TC's mother, Bell, said she believes her son was in Atlanta visiting friends when he was murdered. She said she had never heard the names of the two men accused of the slaying and doesn't believe her son knew them, either.

But she said TC expressed to her many times that he was living in fear of the Zulu Nation. Because he lived at her home in Connecticut when he wasn't on the road, she said, he was also concerned about her own safety.

"When my son was here, he feared for my life," she told Noisey. "I told him, 'Don't worry about me.' I told him, 'I'm OK.' I was worried about him. I know that he stepped down from the Zulu Nation. And I know the things that were going on at the Zulu Nation. He was not a part of whatever Bambaataa was doing."

"He was outspoken," she added. "But I can't say it had anything to do with it. I can't say yay or nay, if the Zulu Nation had this done to my son. I don't know."

Ronald Savage, a Bronx activist and former music industry professional who was the first person to come forward last year with molestation allegations against Bambaataa, said he spoke with Izlam two days before the murder and echoed Wills's contention that he lived in fear.

"He reached out to me two days before he was murdered," Savage told Noisey. "He needed to talk to me. What I do know is that he was scared, very scared all the time that Zulu was going to get him."

Savage showed Noisey a text message from Izlam from June 6 at 9:27 AM, in which Izlam wrote, "Peace brother. I need to build with u. u ok? Can we speak later today?"
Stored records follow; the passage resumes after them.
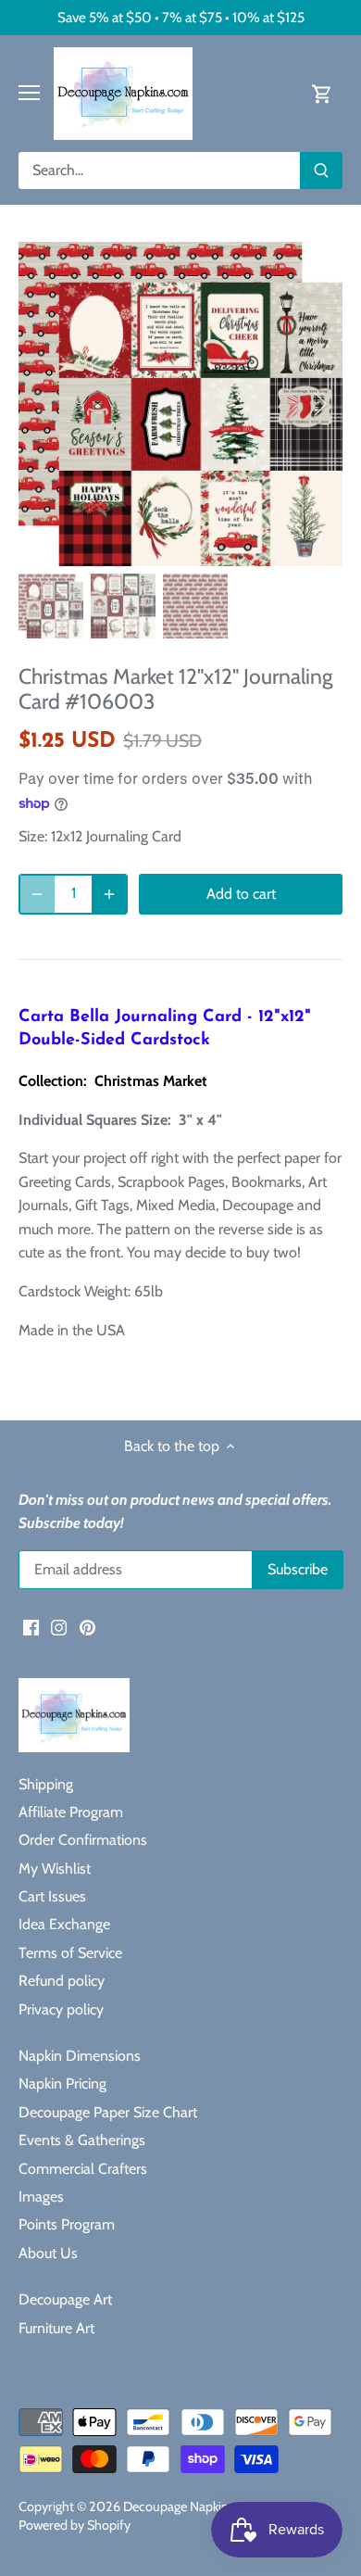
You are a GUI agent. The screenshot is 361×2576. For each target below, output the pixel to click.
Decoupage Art (65, 2299)
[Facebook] (31, 1626)
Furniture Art (56, 2328)
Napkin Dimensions (80, 2056)
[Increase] (109, 894)
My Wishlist (55, 1868)
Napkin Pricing (62, 2083)
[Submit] (321, 170)
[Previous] (42, 404)
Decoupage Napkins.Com (194, 2506)
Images (41, 2196)
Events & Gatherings (82, 2140)
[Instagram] (59, 1626)
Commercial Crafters (83, 2169)
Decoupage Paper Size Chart (108, 2112)
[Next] (319, 404)
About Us (48, 2253)
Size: (33, 836)
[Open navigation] (29, 92)
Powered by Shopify (75, 2525)
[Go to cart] (322, 93)
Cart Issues (52, 1896)
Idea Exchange (64, 1924)
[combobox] (160, 170)
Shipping (46, 1784)
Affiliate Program (71, 1812)
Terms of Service (70, 1953)
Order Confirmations (83, 1840)
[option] (180, 404)
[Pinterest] (87, 1626)
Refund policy (62, 1980)
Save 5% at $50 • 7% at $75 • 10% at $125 (181, 17)
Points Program (67, 2224)
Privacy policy (61, 2009)
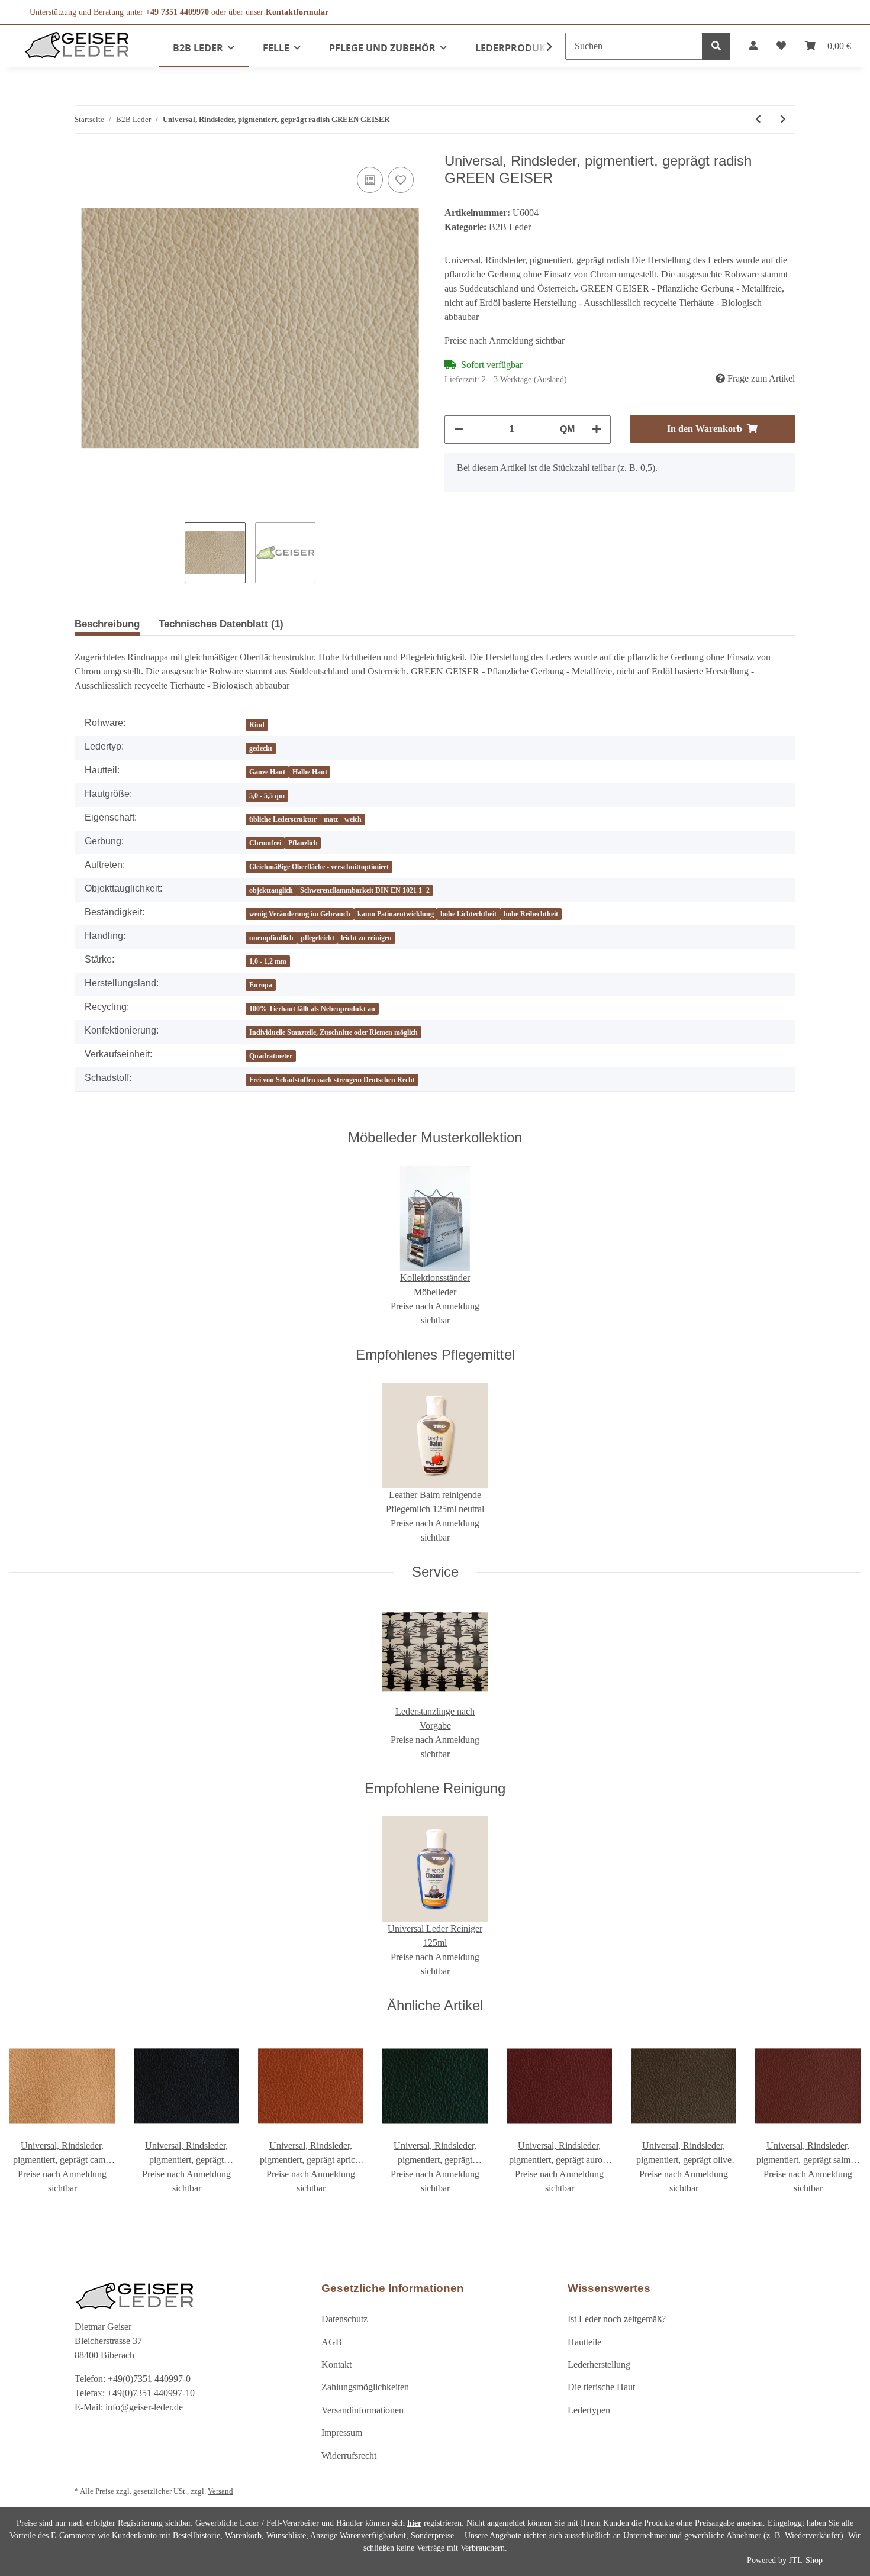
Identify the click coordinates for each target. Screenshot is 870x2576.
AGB (331, 2342)
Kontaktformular (297, 12)
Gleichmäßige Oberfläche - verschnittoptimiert (319, 867)
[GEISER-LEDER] (77, 45)
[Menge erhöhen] (596, 429)
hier (414, 2523)
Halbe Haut (309, 772)
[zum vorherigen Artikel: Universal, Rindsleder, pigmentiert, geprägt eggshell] (758, 119)
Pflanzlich (303, 843)
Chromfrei (265, 843)
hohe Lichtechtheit (468, 914)
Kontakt (336, 2364)
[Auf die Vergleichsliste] (370, 180)
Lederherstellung (599, 2364)
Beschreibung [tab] (107, 624)
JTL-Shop (806, 2560)
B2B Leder (510, 227)
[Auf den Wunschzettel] (401, 180)
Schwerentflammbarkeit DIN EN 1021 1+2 (365, 890)
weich (353, 819)
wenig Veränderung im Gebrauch (299, 914)
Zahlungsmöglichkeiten (365, 2387)
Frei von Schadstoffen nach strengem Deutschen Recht (332, 1080)
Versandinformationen (362, 2410)
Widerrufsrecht (348, 2456)
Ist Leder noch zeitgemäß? (617, 2319)
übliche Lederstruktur (283, 819)
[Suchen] (716, 46)
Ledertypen (589, 2410)
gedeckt (260, 748)
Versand (220, 2491)
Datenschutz (344, 2319)
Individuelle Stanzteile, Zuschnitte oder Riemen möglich (333, 1032)
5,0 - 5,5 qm (267, 796)
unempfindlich (271, 938)
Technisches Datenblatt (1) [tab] (221, 624)
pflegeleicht (317, 938)
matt (331, 819)
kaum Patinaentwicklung (395, 914)
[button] (753, 46)
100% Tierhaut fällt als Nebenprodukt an (312, 1009)
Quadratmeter (270, 1056)
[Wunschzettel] (781, 46)
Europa (260, 985)
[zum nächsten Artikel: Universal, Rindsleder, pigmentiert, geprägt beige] (783, 119)
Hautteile (584, 2342)
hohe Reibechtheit (531, 914)
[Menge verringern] (458, 429)
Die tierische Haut (601, 2387)
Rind (257, 725)
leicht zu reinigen (366, 938)
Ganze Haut (267, 772)
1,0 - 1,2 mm (267, 961)
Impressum (341, 2432)
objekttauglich (271, 890)
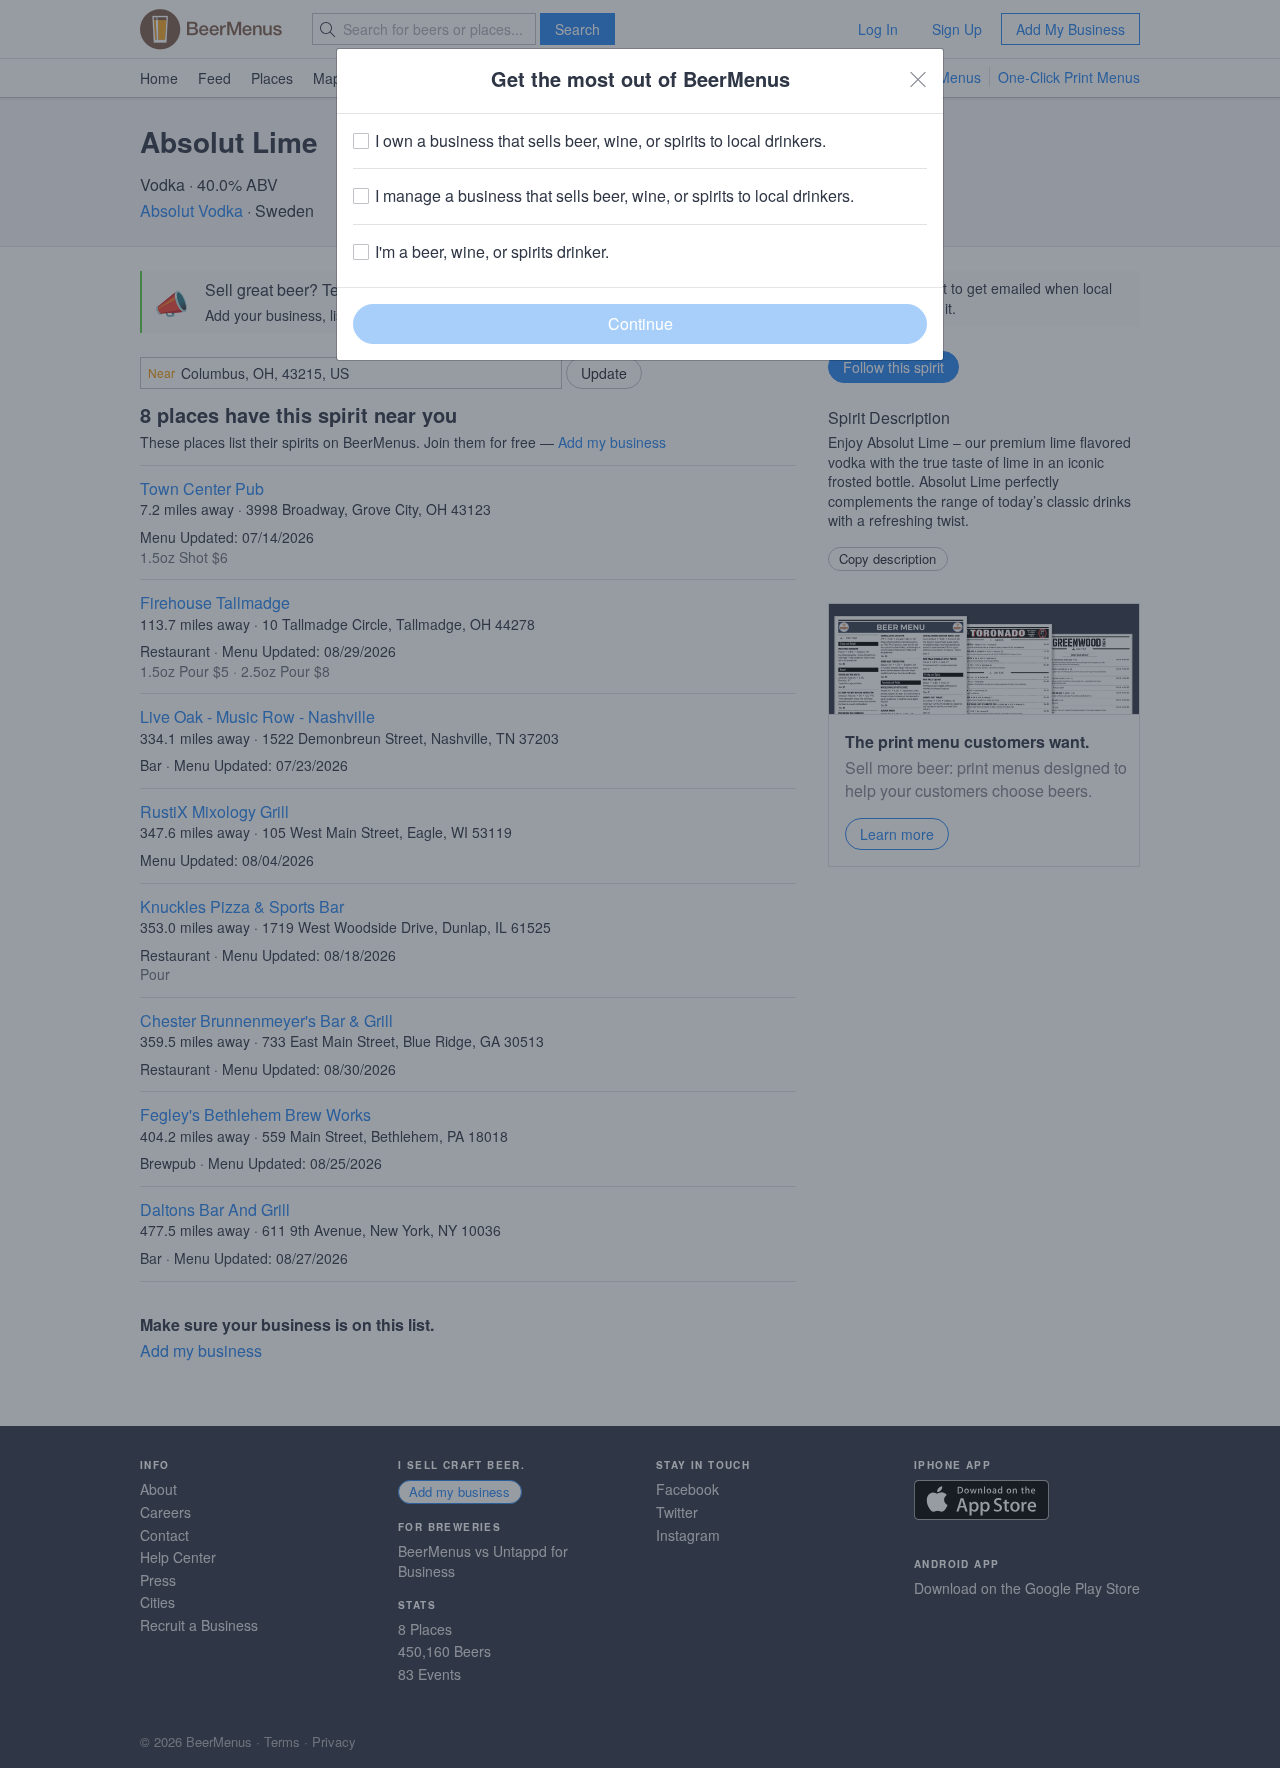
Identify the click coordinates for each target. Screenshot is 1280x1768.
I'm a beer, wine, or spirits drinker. (492, 252)
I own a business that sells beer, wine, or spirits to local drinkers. (600, 141)
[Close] (918, 79)
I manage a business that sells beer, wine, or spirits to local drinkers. (614, 196)
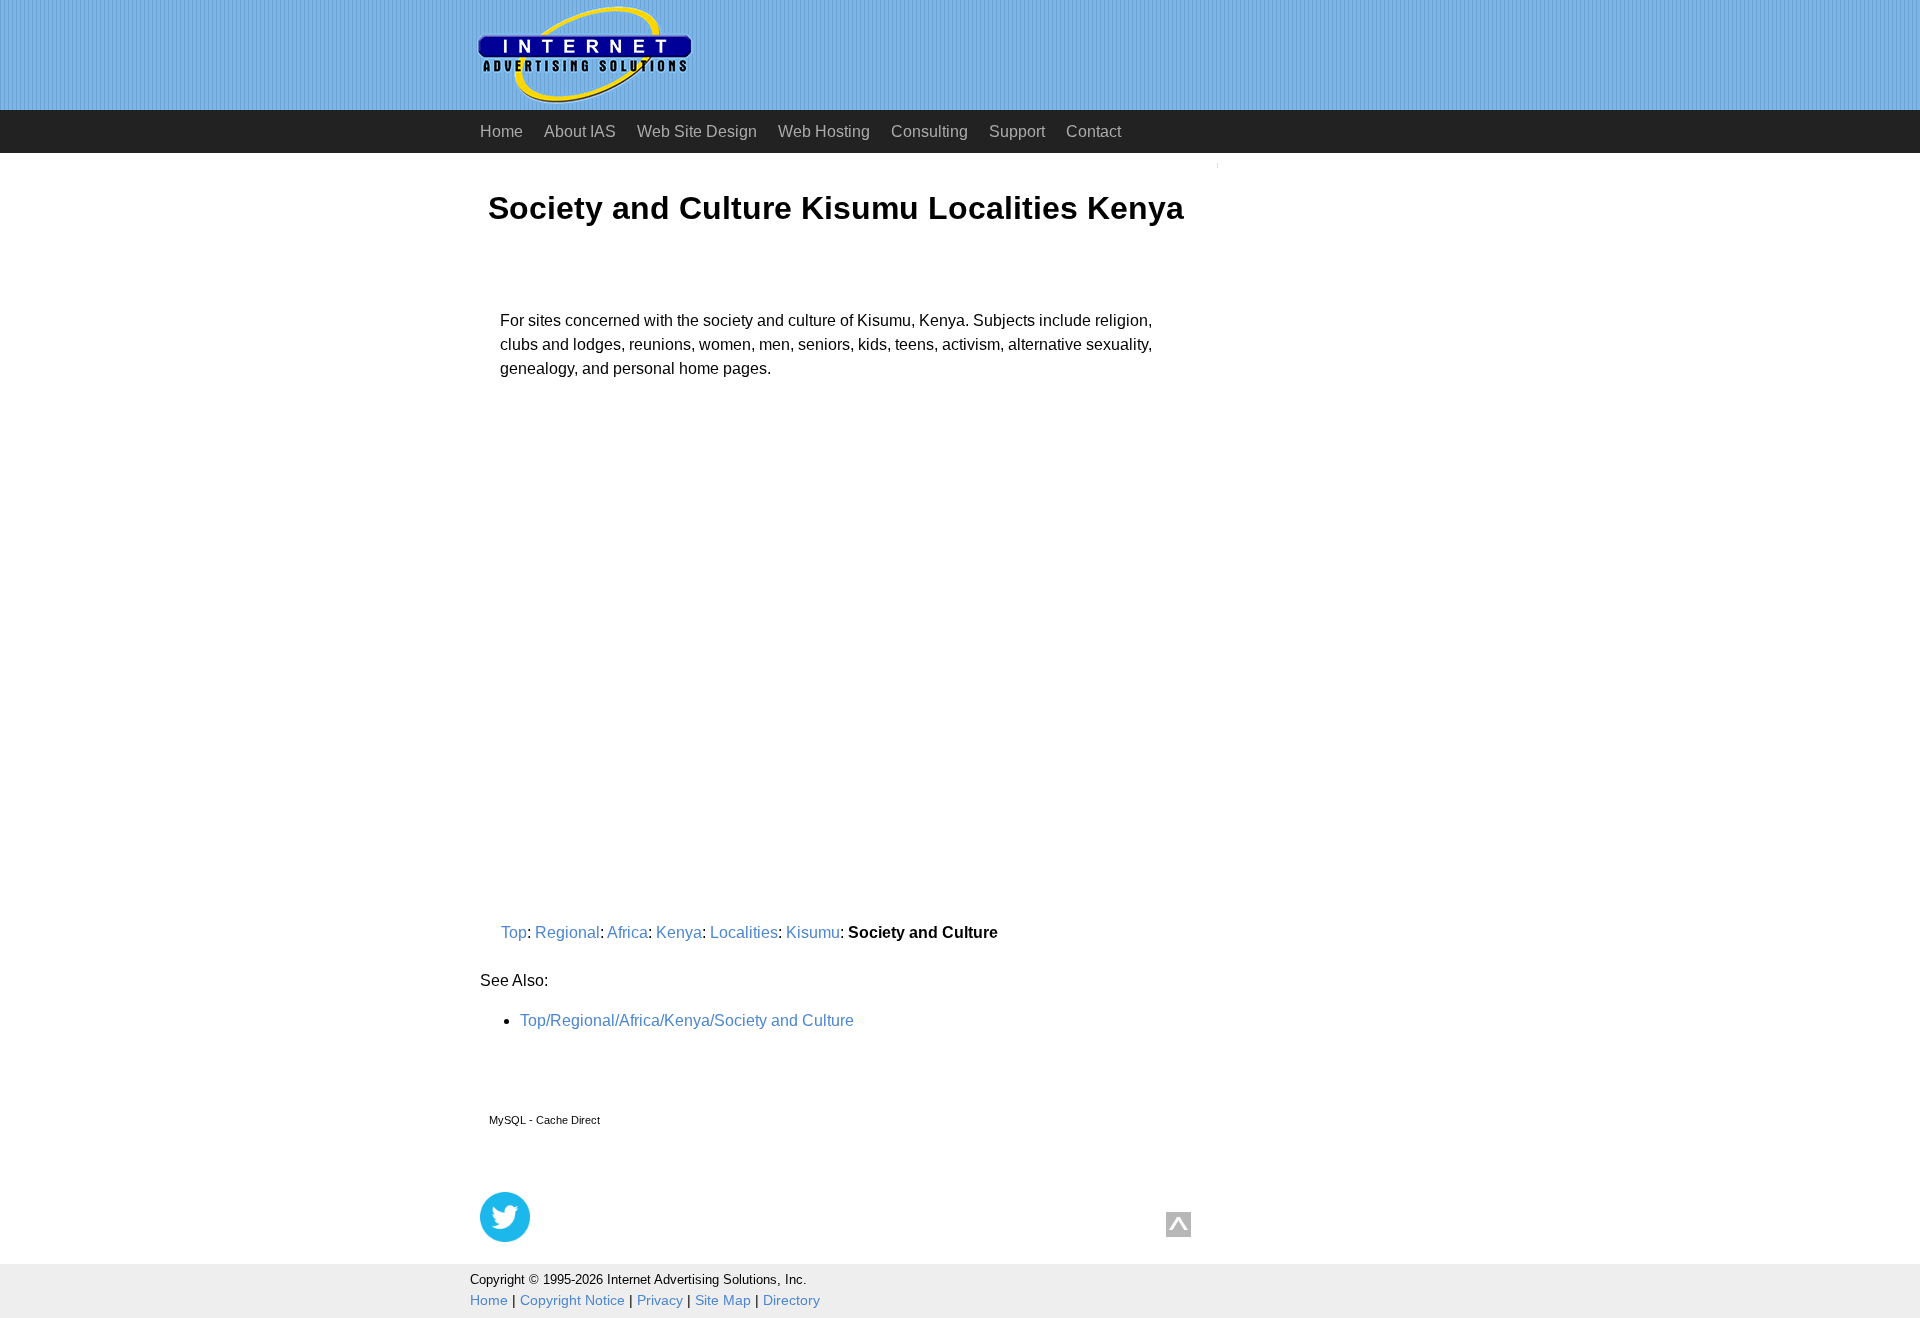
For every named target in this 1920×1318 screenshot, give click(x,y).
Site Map (723, 1300)
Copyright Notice (572, 1300)
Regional (567, 932)
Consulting (929, 131)
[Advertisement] (648, 581)
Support (1017, 131)
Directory (791, 1300)
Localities (744, 932)
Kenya (679, 932)
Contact (1093, 131)
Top (514, 932)
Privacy (660, 1300)
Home (501, 131)
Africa (627, 932)
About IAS (580, 131)
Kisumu (813, 932)
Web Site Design (697, 131)
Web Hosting (824, 131)
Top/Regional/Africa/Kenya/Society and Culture (687, 1020)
Savage replied, "Yes sir," but said he never spoke with him again.

Speaking with Noisey, Savage alleged he'd received threats from members of the Zulu Nation himself. The threats began after he went public with allegations that Bambaataa molested him, he said, and continued after Izlam's death.

"He needed to talk to me. What I do know is that he was scared, very scared all the time that Zulu was going to get him." —Ronald Savage

He said members of the Zulu Nation contacted him in June and promised they were "gonna take it to the next level" if he posted anything about Bambaaataa on social media. Other Zulus have tried to get his home address, he claimed. He also was contacted in June by a high-ranking Zulu member—whom he declined to name—who asked him for a face-to-face meeting, he said.

"That's not going to happen," Savage recalled telling the person.

Savage was a teenager when he first met Izlam, and said he looked up to him.

"I'm very upset," Savage said of Izlam's murder. "At this point, I'm taking TC's advice. He told me [of the Zulus], 'Don't trust nobody.' I'm taking his advice. I'm looking over my shoulder all the time. I'm taking different paths home."

In an emotional video posted by Izlam on his Facebook page on May 20—just three weeks before he was gunned down—he spoke of the relief he felt in doing the interview with Wills.

"I feel like a burden, a heavy cross has been lifted off of me," he said. "I had to set the record straight on what the Zulu Nation is … It's just a bunch of facades, a bunch of smoke and mirrors."

"Everything I do, I [do] in the name of the creator, for truth, justice, and the hip-step way," he continued. "I'm just weeping right now and releasing a lot of years of locked-up pain... That cross is now gone, and I'm so thankful. Justice will be served."

The documentary is currently in post-production, and Wills said it will be available on iTunes, Amazon, and other pay-per-view streaming services in October.

Multiple attempts to reach Bambaataa for this story were unsuccessful, while his former attorney, Vivian Tozaki, said she no longer represents him. Multiple emails and messages left with Zulu Nation officials were not returned.

Bell said she last had a phone conversation with her son on Palm Sunday, in early April, about two months before he was killed.

They talked about a neighbor's house that caught fire in Connecticut and she said her last words to him were, "I love you."

"They just don't know what they took away," she said. "You can never replace this man. You can never replace him."